Divorce -what about the grandparents?

Divorce – what about the grandparents? When we talk about grandparents, we are talking about your parents and your spouses’s parents. It’s often assumed that when there are issues with the grandparents  not seeing the grandchildren, it’s the in-laws that miss out. This is not always the case. The trauma of family breakdown can spread far and wide with children falling out with their own parents over their divorce.

Perhaps you get on well with your parents and in-laws and if so, this post won’t really apply to you because your children will continue to enjoy the benefits of having a relationship with them. But what if you’ve fallen out with your parents or the in-laws are the bane of your life? Perhaps they were instrumental in the failure of your marriage and you cant wait to see the back of them. If you have children, your divorce will make their relationship with their grandparents more complicated.

You divorce your spouse not the family

It may seem obvious, but in the heat of relationship breakdown, adults can easily get drawn into taking sides or assuming that they are no longer welcome as ‘part of the family’. Sometimes it just takes a while for family members to get over the shock and accept the new normal. If your children have enjoyed a close relationship with their grandparents, why would you want to stop this? If you too have enjoyed being part of your in-laws family, it can be a great source of support for you too.

Children need stability

Your children need as much certainty and stability as you can offer them, particularly during your separation and divorce. Perhaps the grandparents supported you with childcare and if this is still logistically possible, let it continue. It’s good for the children to remain in consistent routines. If it isn’t possible because you and the children have moved for example, make it important to arrange for the children to visit their grandparents as soon as possible and create a routine of visits if you can. If this is difficult because of anger and emotion, consider using family mediation to help you move through these challenges. A child-centred divorce puts the needs of the children first.

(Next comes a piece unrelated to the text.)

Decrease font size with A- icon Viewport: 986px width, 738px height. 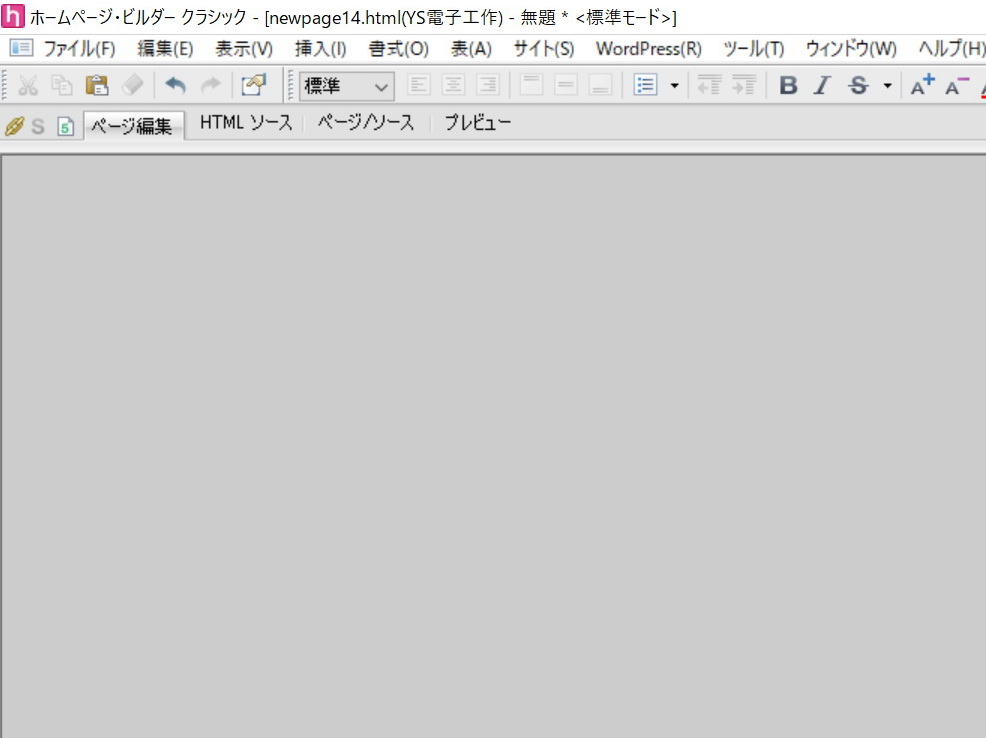[957, 86]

Divorce – what about the grandparents?

Grandparents who are denied a relationship with their grandchildren suffer. Perhaps your children have been a significant part in their lives for years. Imagine that that is taken away from them – the grief can be overwhelming and damaging to their mental health. Grandparents do not have an automatic right to contact with their grandchildren and must ask the court for leave to apply if they wish to make an application to court. This means that the court must give them permission before they can issue proceedings. If they can show that they have a relationship with their grandchildren (and in the absence of any reason to the contrary), permission will likely be granted.

I’m a grandparent

Perhaps you’re a grandparent reading this blog because you’re looking for support because you aren’t seeing your grandchildren. Remember, you’ll need to seek leave to apply before you can issue legal proceedings. You will also have to attend a MIAM (Mediation Information and Assessment Meeting). The mediator will explain how mediation works and assess whether its right for you. Mediation is often a good choice for families who are struggling to communicate. Perhaps you know what the issues are or you might not. In mediation you’ll be able to discuss concerns and put the needs of the children first.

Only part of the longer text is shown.